DO THIS: Repeat the items verbatim, from the line containing "Identify the click" through the line containing "國內旅遊 (470, 104)".

GIVEN RECORDS:
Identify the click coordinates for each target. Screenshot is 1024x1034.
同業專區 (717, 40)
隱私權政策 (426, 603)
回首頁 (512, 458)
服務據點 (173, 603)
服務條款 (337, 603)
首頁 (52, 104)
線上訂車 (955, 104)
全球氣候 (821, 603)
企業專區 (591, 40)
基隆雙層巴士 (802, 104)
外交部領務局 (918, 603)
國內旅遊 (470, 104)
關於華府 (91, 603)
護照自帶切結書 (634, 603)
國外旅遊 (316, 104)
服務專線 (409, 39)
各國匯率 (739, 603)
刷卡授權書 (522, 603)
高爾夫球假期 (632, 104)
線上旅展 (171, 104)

--

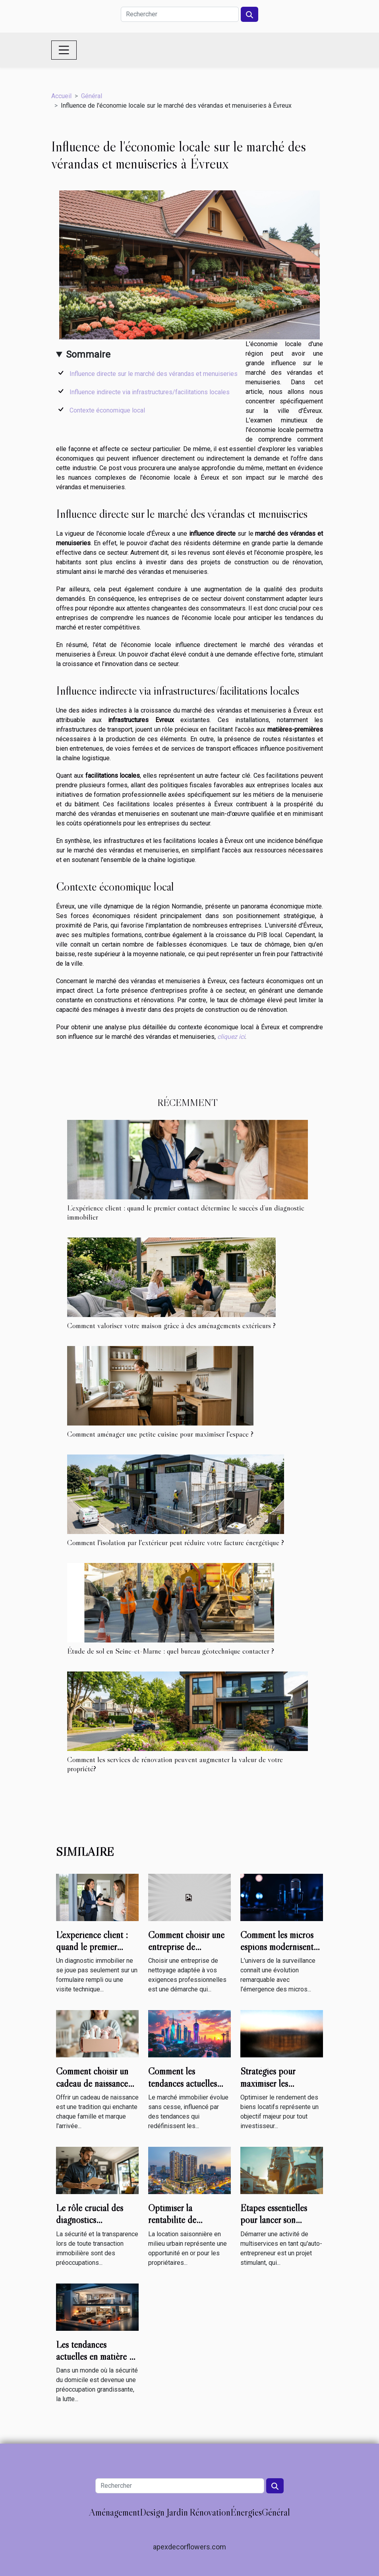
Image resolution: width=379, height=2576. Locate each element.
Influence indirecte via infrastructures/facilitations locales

SOLUTION FOR THIS EXERCISE:
Identify the click coordinates for each target. Screenshot is 1024x1034.
同業專區 (717, 40)
隱私權政策 (426, 603)
回首頁 (512, 458)
服務據點 (173, 603)
服務條款 (337, 603)
首頁 (52, 104)
線上訂車 (955, 104)
全球氣候 (821, 603)
企業專區 (591, 40)
基隆雙層巴士 (802, 104)
外交部領務局 (918, 603)
國內旅遊 (470, 104)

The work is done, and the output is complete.